Although best known for popular youth-oriented TV shows such as "Smallville" and "What I Like About You," Mike Tollin and his producing partner, Brian Robbins, also have carved a niche in Hollywood for stories set amid the sports world.
There's baseball (the feature films "Hardball," "Summer Catch" and documentary "Hank Aaron: Chasing the Dream"), basketball (the documentary "Hardwood Dreams," cable TV's "Slamball" and the new hoops-themed TV show "One Tree Hill") and football with the feature film "Varsity Blues."
A Philadelphia-born sports nut still coping with the infamous 1964 Phillies collapse, Tollin recently directed "Radio" for Revolution Studios and Columbia Pictures. The film, which opened last month, was inspired by a 1996 Sports Illustrated story Tollin read about James Robert Kennedy, a developmentally disabled man nicknamed "Radio" in Anderson, S.C., who blossomed and became something of a folk hero when he was allowed to help out with a high school football team. The film stars Cuba Gooding Jr. as Radio and Ed Harris as his mentor, Coach Harold Jones.
What is it about sports movies that allow you to tell a larger story?
Brian and I have done 10 films now, five of which have at least a sports backdrop. "Radio" isn't a conventional sports movie in that it's not about does the team win the big game in the end. Having said that, sports is a great access point for the audience. It provides structure for a filmmaker. You know what's at stake, you know who the good guys are. You know who to root for.
What drew you to Radio's story?
It was a story that had resonance for me in large part because of a film I made six years earlier. We went to Africa with a group of 12 California Special Olympians, climbed Mt. Kilimanjaro and at 16,000 feet we got hit by a monsoon. The so-called mentally challenged athletes behaved much more admirably and much more courageously and taught us all something.
You make a point of saying the film "is inspired by" a true story and is not verbatim. Why?
It's a story that happened over four decades. For purposes of telling a dramatic story, we decided to do it in one year from fall through spring. Obviously we had to use composite characters and had to invent some plot points, but the essence for me is capturing the relationships, the magic and the essence of what happened in this town. The coach's wife came up to me after a screening and said, "How do you get so close to the story without knowing what really went on?"
How do you do that?
We spent quote a lot of time on it. For the sake of authenticity, we went to Coach Jones' attic and got his old game films and his old playbook. The plays Ed Harris has drawn up on 3X5 cards is from the same playbook for the '70 teams.
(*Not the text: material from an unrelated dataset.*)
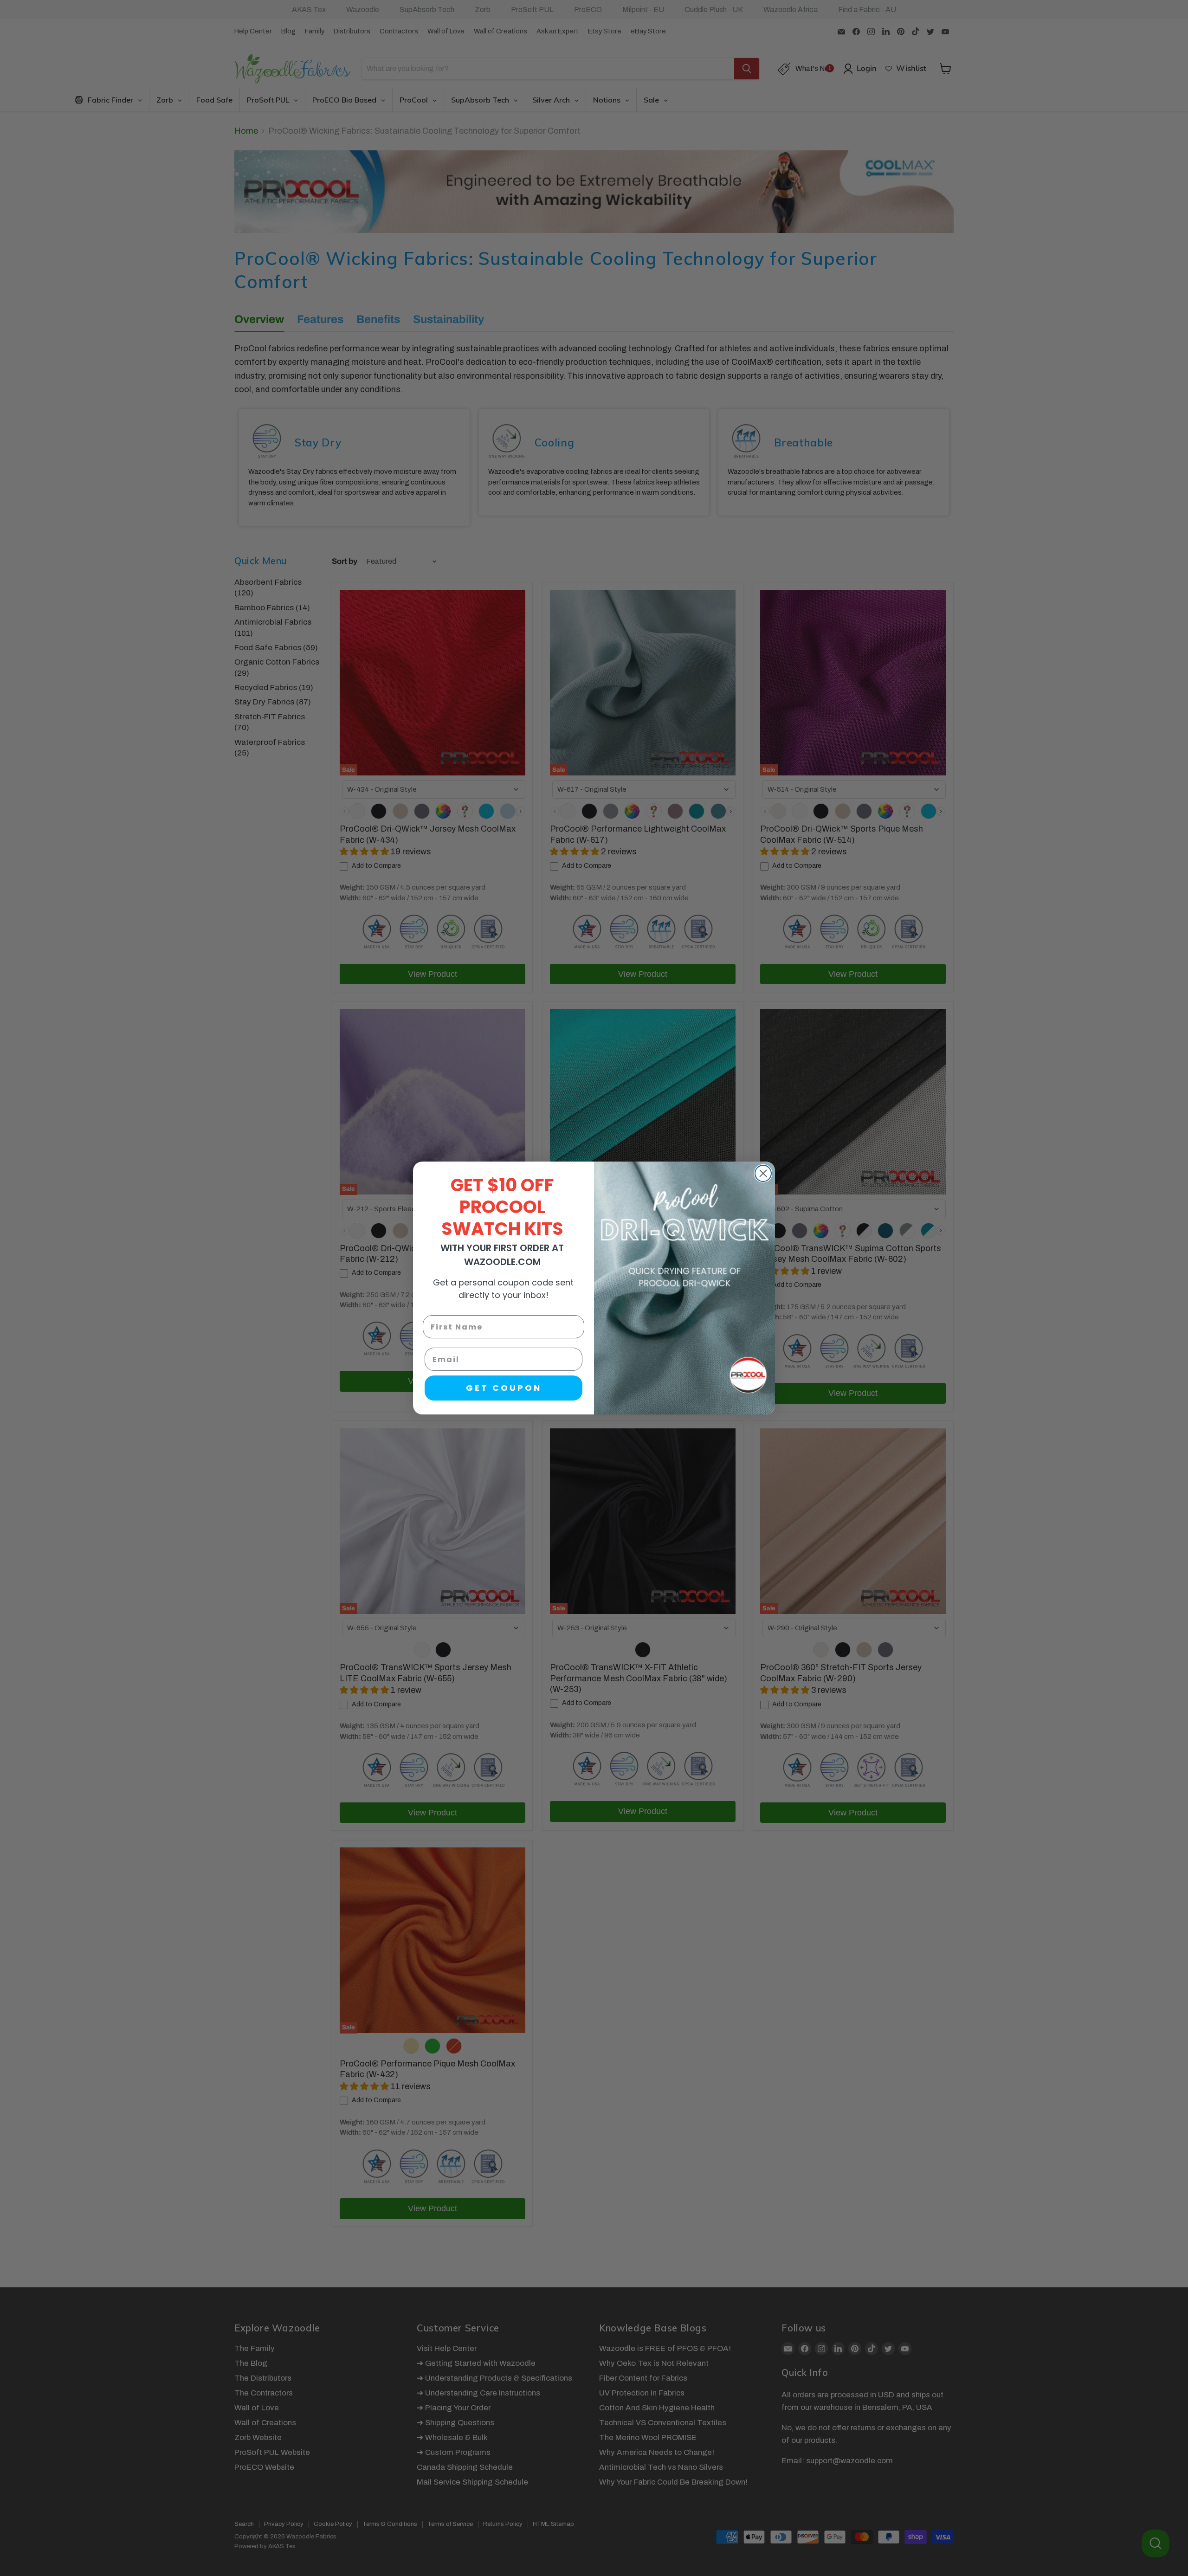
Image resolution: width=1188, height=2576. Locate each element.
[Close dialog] (763, 1173)
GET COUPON (504, 1388)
You auditioned 1,500 young men as players for the football team. Did you feel like a head coach having to cut them?
We had a guy, Mark Ellis, who had done the sports in our other movies. He treats it as if he's putting a real team together to win a championship. He lines the guys up on the first day and says if you were not All-League or the best player on your high school team you should not be here. He puts together a playbook. It's 80 pages thick. Every single play is choreographed. When it's 4 in the morning with 5,000 extras in 25-degree weather and you run the reverse, they had better run it right.
How has the real Radio reacted to this?
He has little cards that say "Radio: Movie Star" that he hands out with his autograph. He's just loving the ride.